Homeland Security shifts focus to employers
A new policy will aim enforcement efforts at those who hire illegal workers. But immigration raids will continue, sources say.
By Josh Meyer and Anna Gorman
The Los Angeles Times, March 31, 2009
Reporting from Los Angeles and Washington — Stepping into the political minefield of immigration reform, Homeland Security Secretary Janet Napolitano soon will direct federal agents to focus more on arresting and prosecuting American employers than the illegal laborers who sneak into the country to work for them, department officials said Monday.
The shift in emphasis will be outlined in revamped field guidelines issued to agents of Homeland Security's Immigration and Customs Enforcement, or ICE, as early as this week, several officials familiar with the change said.
The policy is in line with comments that President Obama made during last year's campaign, when he said enforcement efforts had failed because they focused on illegal immigrants rather than on the companies that hired them.
"There is a supply side and a demand side," one Homeland Security official said. "Like other law enforcement philosophies, there is a belief that by focusing more on the demand side, you cut off the supply."
Another department official said the changes were the result of a broad review of all immigration and border security programs and policies that Napolitano began in her first days in office.

AVAILABLE DATA -
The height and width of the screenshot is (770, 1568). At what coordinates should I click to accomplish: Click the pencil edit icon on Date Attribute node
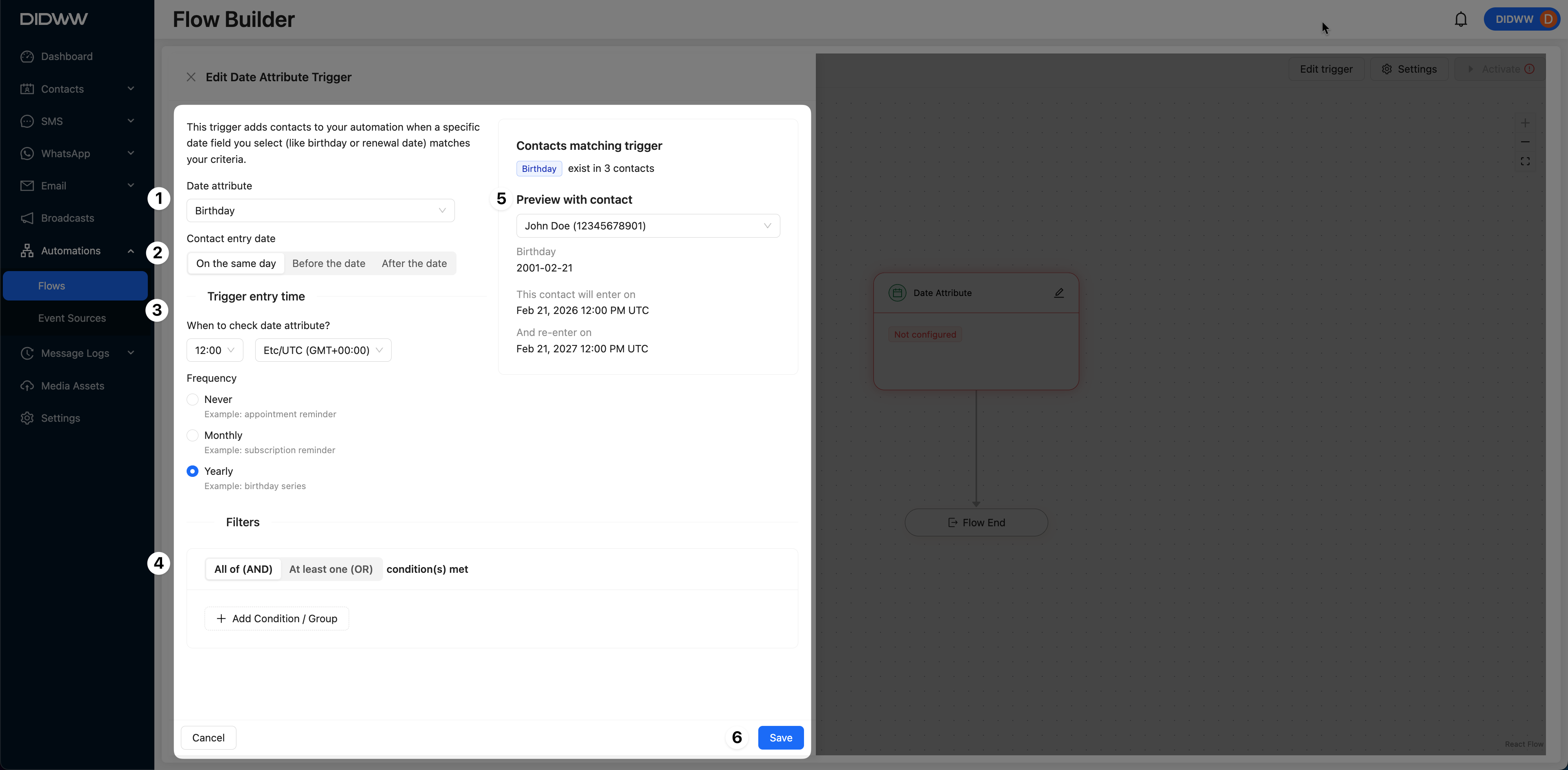(1058, 293)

SET TASKS -
(1) Reproduce verbatim the passage of the immigration enforcement article from "Homeland Security shifts" to "the change said.".
(2) Resume the immigration enforcement article from the point where it stops.
The data plays no role in this.

RESPONSES FOR EACH TASK -
(1)
Homeland Security shifts focus to employers
A new policy will aim enforcement efforts at those who hire illegal workers. But immigration raids will continue, sources say.
By Josh Meyer and Anna Gorman
The Los Angeles Times, March 31, 2009
Reporting from Los Angeles and Washington — Stepping into the political minefield of immigration reform, Homeland Security Secretary Janet Napolitano soon will direct federal agents to focus more on arresting and prosecuting American employers than the illegal laborers who sneak into the country to work for them, department officials said Monday.
The shift in emphasis will be outlined in revamped field guidelines issued to agents of Homeland Security's Immigration and Customs Enforcement, or ICE, as early as this week, several officials familiar with the change said.

(2)
"She is focused on using our limited resources to the greatest effect, targeting criminal aliens and employers that flout our laws and deliberately cultivate an illegal workforce," the official said.
Homeland Security officials emphasized that the department would not stop conducting sweeps of businesses while more structural changes to U.S. immigration law and policy were being contemplated.
Agents, however, will be held to a higher standard of probable cause for conducting raids, the officials said, out of concern that at least one recent raid in Washington state and another planned sweep in Chicago were based on speculative information that illegal workers were employed.
The officials spoke on the condition of anonymity because they were not authorized to discuss the coming policy changes.
The new guidelines would mark a fundamental shift away from what was happening at the end of the Bush administration, said Doris Meissner, who served as commissioner of ICE's predecessor -- the Immigration and Naturalization Service -- under President Clinton.
The law governing employer enforcement requires proof that a business knowingly hired illegal workers. So without an effective way for employers to verify workers' status, Meissner said, "It is very easy for that 'knowingly' to be a big loophole."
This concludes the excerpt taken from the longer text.